Тяжело менять веру, хотя Михаил Алексеевич не отличался религиозностью, как и его вольнодумный дед. Тот, правда, учил внука закону божьему, но в святой вере не настаивал. Дряхлый кологорский попик, что-то брусивший в тихом безумии, и вечно пьяный дьячок не могли привить ему уважения к церкви. Да и после Голицын ходил в храм по обязанности, проборматывал положенные молитвы, не вдумываясь в их смысл и ничуть не уповая на помощь небесную. И коли такая отвлеченность вторглась между ним и любимой, то можно сменить религию, хотя всякая измена была ему не по душе. Он настаивал на одном: чтобы все произошло без лишнего шума. И обращение, и свадьба. Капризный кабатчик и тут было заартачился, поняв уже, что из князя можно веревки вить, но Голицын испугал его, сказав, что это грозит лишением состояния, если во дворе сведуют о его вероотступничестве.
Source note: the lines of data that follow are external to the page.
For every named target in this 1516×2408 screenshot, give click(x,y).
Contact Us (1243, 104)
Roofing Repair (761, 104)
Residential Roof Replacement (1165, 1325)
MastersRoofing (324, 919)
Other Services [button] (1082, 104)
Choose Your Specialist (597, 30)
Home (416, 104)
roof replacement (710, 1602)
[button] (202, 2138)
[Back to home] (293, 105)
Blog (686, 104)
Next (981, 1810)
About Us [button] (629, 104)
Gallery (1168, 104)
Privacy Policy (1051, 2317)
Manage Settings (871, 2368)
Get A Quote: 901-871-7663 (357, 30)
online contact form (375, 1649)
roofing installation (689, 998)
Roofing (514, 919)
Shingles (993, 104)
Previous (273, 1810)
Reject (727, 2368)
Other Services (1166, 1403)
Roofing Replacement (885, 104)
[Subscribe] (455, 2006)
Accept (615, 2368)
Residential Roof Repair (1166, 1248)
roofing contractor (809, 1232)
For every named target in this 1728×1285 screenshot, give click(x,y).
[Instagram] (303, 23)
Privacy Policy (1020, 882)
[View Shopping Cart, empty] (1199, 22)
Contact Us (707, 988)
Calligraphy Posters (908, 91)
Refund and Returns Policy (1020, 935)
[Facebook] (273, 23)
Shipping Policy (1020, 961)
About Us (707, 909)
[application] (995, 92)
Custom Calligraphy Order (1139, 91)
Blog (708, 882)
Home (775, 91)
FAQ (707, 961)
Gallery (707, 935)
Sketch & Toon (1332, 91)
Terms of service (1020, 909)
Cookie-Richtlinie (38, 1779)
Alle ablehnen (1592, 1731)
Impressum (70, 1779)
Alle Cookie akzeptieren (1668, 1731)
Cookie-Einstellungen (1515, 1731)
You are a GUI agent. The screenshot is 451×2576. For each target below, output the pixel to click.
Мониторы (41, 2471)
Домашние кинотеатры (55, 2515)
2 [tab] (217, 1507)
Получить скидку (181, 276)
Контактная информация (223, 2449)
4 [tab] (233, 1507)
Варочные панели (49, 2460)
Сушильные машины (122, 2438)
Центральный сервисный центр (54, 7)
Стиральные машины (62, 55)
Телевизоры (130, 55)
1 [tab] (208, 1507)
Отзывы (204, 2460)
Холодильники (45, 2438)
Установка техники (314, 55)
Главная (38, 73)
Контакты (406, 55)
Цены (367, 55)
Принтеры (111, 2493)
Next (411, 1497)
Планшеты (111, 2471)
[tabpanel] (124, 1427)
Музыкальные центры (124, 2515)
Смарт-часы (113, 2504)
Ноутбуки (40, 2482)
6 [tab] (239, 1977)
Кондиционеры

Будущий тесть согласился, потому что звонкую монету ставил выше своего католического усердия и крестьянского тщеславия. Все было сделано тихо и чинно.
Положа руку на сердце, Голицын не без тайного удовольствия решился на дерзкий и крайне опасный по тем временам шаг. Ему захотелось хоть раз в жизни совершить свой поступок. До этого им безраздельно распоряжалась чужая воля, решавшая, где ему жить, чем заниматься, даже женитьба, выход в отставку и поездка в Италию были также ему подсказаны. Конечно, и к перемене веры его принудили, но этим оплачивалось счастье, а главное, тут был вызов, пусть тайный, тому порядку, который угнетал его всю жизнь. Он впервые почувствовал себя человеком, способным на самостоятельный жест.
Потекли дни безоблачного счастья, увенчавшиеся рождением очаровательной смуглой кареглазой дочки. И Михаил Голицын, безвинный узник, игрушка в руках царя, нищий сорбоннский студент, армейский тусклый офицерик, полубарин в неуспевшем образоваться семейном доме, лишенный отцовства вдовец, узнал, что такое счастье. Он вложил кое-какие деньги в дело тестя и целиком отдался своей запозднившейся первой любви.
Он купил славный домик, увитый диким виноградом, с небольшим благоуханным садом, по которому пробегал звонкий ручеек, приобрел музыкальные инструменты — у него был хороший слух, он легко научился играть на клавесине, лютне и флейте, а Лючия мило пела низким, трогательно не идущим к ее летучей стати голосом. Страсть Голицына не только не утихла, но разгоралась все ярче, он похудел, загорел, красиво и гордо сидела крупная голова на широких русских плечах. Счастлива была и Лючия.
Он совсем забыл о России, но Россия помнила о нем. О, этот памятливый разум государства, способный не забывать и о ничтожнейшем муравье из своей муравьиной горы, если тот помечен знаком неблагонадежности! Но далекая родина до поры молчала, занятая совсем другими, большими и тревожными делами. Такими серьезными делами, что, не оборонись старина руками молодого поколения, и Россия получила бы новую институцию, ограничивающую самодержавие. Многие видели в затее олигархов-верховников прообраз русского парламента. И снова это сотрясение империи, едва не приведшее к катаклизму, роковым образом отразилось на судьбе скромного, тихого человека, не державшего в душе иной заботы, кроме своей любви. Настывший в архангельской студи и армейском палаточном прозябании, Голицын самозабвенно грелся и никак не мог отогреться под жарким солнцем Италии.